Hier geht es übrigens zur "offiziellen" PCGH-News: https://www.pcgameshardware.de/Inte...t-Server-in-Deutschland-abgeschaltet-1333569/


----------



## Zwiebo (29. September 2019)

*AW: Polizei stürmt Darknet-Rechenzentrum in Rheinland-Pfalz*



RyzA schrieb:


> Ich meine den Hauptverdächtigen
> 
> 
> 
> ...



Warum glaubt das keiner? Fast die Hälfte im Dark Net ist nicht illegal*. Bulletproof kann auch zum Beispiel für einen Iraner interessant werden, der eine Seite für Homosexuelle erstellt, oder einen Ägypter, der einen Blog zum Thema Polizeigewalt hat. Wenn der Betreiber so argumentiert, könnte ich mir vorstellen, dass er nicht lange Probleme hat. Für Kriminalität brauch ich keine speziellen Server. Wenn ich mir bei 1&1 einen Server miete, kann ich da auch einen Darknet Shop drauf betreiben. 

Warum das Darknet besser ist als sein Ruf - SPIEGEL ONLINE



*hier noch was dazu aus Wikipedia. Diverse andere Studien lassen sich auch über Google finden: 
Aufgrund der Eigenschaften des Darknets werden erhebliche Möglichkeiten für kriminelle Aktionen, wie etwa illegalem Drogen- oder Waffenhandel gesehen. Dahingehende kriminalistische Ermittlungen werden in jüngerer Zeit verstärkt durchgeführt.[5] Eine Anfang Februar 2016 veröffentlichte Studie des britischen Thinktanks International Institute for Strategic Studies[6] stufte 57 Prozent von 5205 untersuchten aktiven Seiten im Darknet inhaltlich als „illegal“ ein.

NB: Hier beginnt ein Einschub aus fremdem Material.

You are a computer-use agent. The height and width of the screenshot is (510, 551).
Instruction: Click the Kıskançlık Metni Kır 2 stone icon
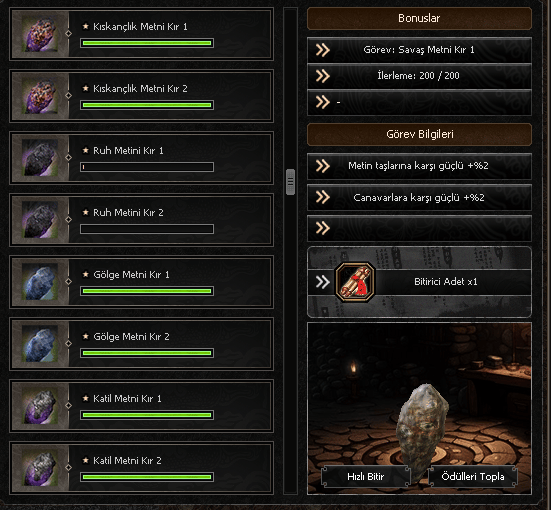[39, 96]
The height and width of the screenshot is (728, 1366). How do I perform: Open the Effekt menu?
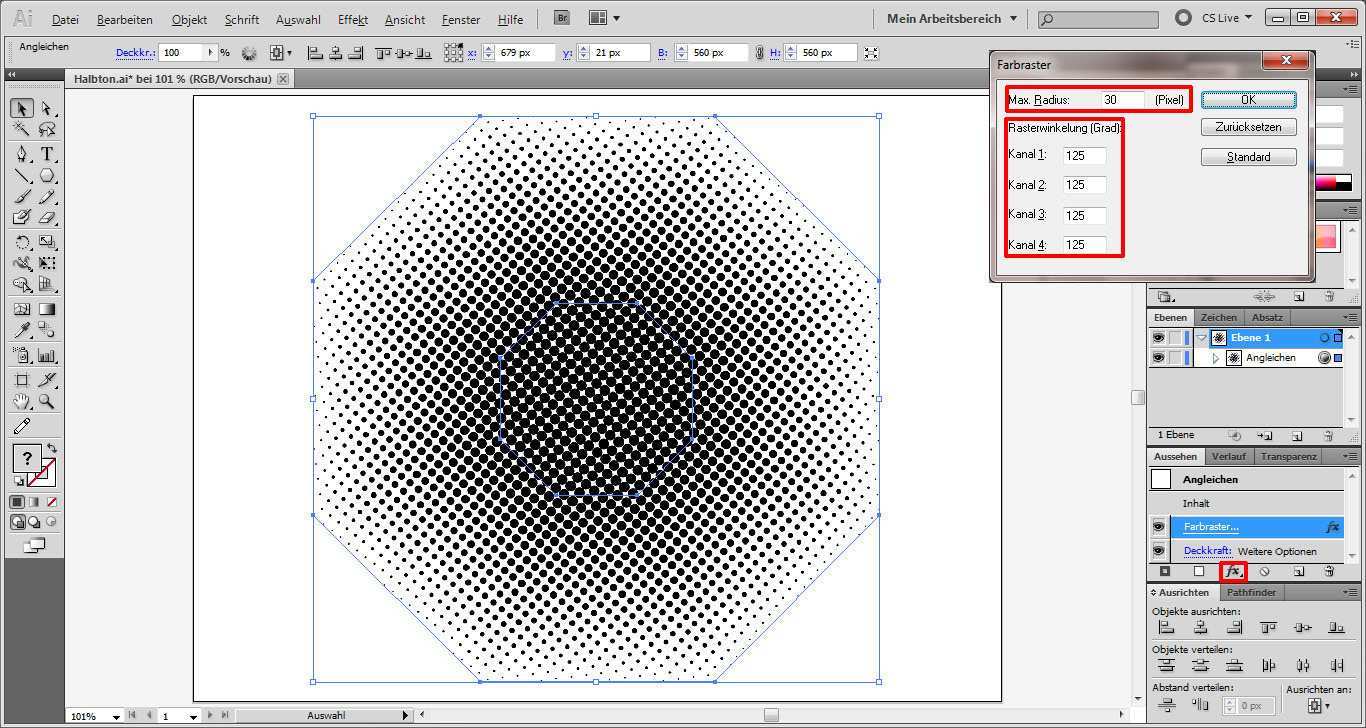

Jedoch würde über ein Drittel der Angebote legal genutzt, darunter auch Hidden Services wie jene von Facebook oder Mailbox.org.[7][8] Constanze Kurz, Sprecherin des Chaos Computer Clubs (CCC), kritisierte auf netzpolitik.org eine einseitige Sicht der Massenmedien auf das Darknet; so würden „verschlüsselte Netzwerke genauso von Journalisten, von Menschenrechtsorganisationen, von Whistleblowern oder von Menschen, die sich aus anderen Gründen schützen müssen, verwendet


----------



## RyzA (29. September 2019)

*AW: Polizei stürmt Darknet-Rechenzentrum in Rheinland-Pfalz*

Das mag sein. Aber der Großteil dort sind kriminelle Machenschaften.
Weil sie schlechter zu verfolgen sind. 
Und das wissen solche Leute ganz genau.


----------



## Mahoy (29. September 2019)

*AW: Polizei stürmt Darknet-Rechenzentrum in Rheinland-Pfalz*



RyzA schrieb:


> Das mag sein. Aber der Großteil dort sind kriminelle Machenschaften.
> Weil sie schlechter zu verfolgen sind.



Das kann kein Argument sein. Verbrechen haben es so an sich, dass sie überwiegend dort begangen werden, wo der/die Täter unbeobachtet sind oder sich zumindest unbeobachtet fühlen.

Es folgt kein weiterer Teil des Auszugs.